If the project goes forward, the school building authority would cover 55.2 percent, or up to $37.99 million, of the $68.8 million in costs eligible for reimbursement, according to Jeffery Luxenberg of Joslin, Lesser + Associates, the firm selected as project manager by the town.

Based on an overall project budget of $82.7 million, the state’s share would effectively be 45.9 percent.

Officials say the existing high school, which was built in 1950 with five subsequent additions, is in need of replacement.

“Many of the systems are beyond their useful life,’’ Luxenberg said, referring to the heating, ventilation, electrical, and plumbing systems.

He said the classrooms are also smaller than current guidelines allow, and the building is not able to accommodate the full technology the school would like to offer.

The 154,000-square-foot building is also too small to meet the current needs of the school, which has about 970 students.

The project calls for a new 192,944-square-foot building designed to accommodate the current enrollment, which is not expected to increase in the coming years.

The new building would be situated to the left of the existing one, fronting on Church Street and extending back to the football field. The current building would be razed.

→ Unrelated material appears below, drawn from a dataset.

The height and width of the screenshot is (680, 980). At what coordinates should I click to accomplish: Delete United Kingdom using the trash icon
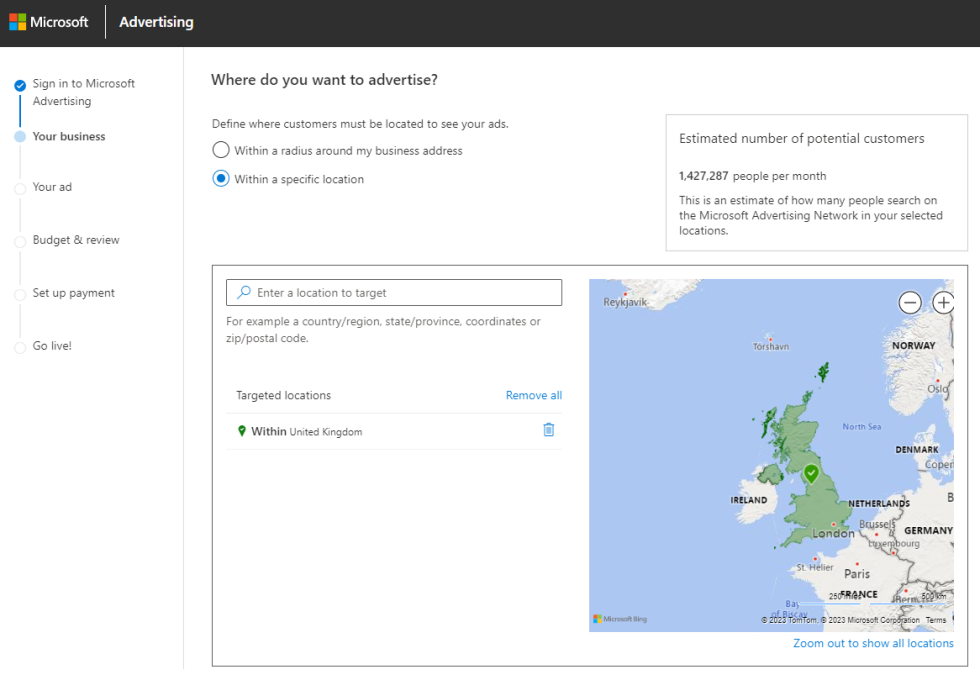tap(548, 429)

In addition to providing a gym, a cafeteria, an auditorium, and a media center, the building would feature spaces designed for students to work in teams on interdisciplinary projects. There would also be an outdoor central courtyard available for various academic and extra-curricular activities.

The town conducted a feasibility study and also considered renovating the existing school, and renovating and expanding it. The building authority in July accepted the district’s preference to build and moved the project into schematic design.

“It really was the most cost-effective option,’’ Luxenberg said of new construction.

He said renovation would be costly because the layout of the building and size of the classrooms do not meet the school’s needs.

With renovation, he said the town would also incur the cost of housing students in temporary modular units.

Luxenberg said the site contains some oil residue from an accidental spill in the 1980s. But he said the town would not have to remove it as part of the project, since it is relatively deep underground - about 14 feet - and no structure would be built on top of it. The area would be included in a new paved parking lot.

Caira said he believes the project would be a benefit “certainly to the children of Wilmington and I think to the community as a whole.’’

“We have a tired, outdated building that is 61 years old. I think this is a wonderful opportunity for us to garner $38 million in state funding that might not otherwise be available.’’ He said the town is also in “a pretty solid financial position’’ and thus has “the financial capability to fund this.’’

Luxenberg said that Dore & Whittier Architects of Newburyport, which worked with his firm and a town building committee to prepare the feasibility study, submitted the schematic design to the school building authority in early October.

Should voters approve funding, the town would begin immediately to prepare final design and construction bid documents.

That work would take about a year to complete, but Luxenberg said preliminary construction, including site work and laying the new foundation, could begin as early as next summer.

The new school would be scheduled to open in the fall of 2014, when the existing school would be demolished.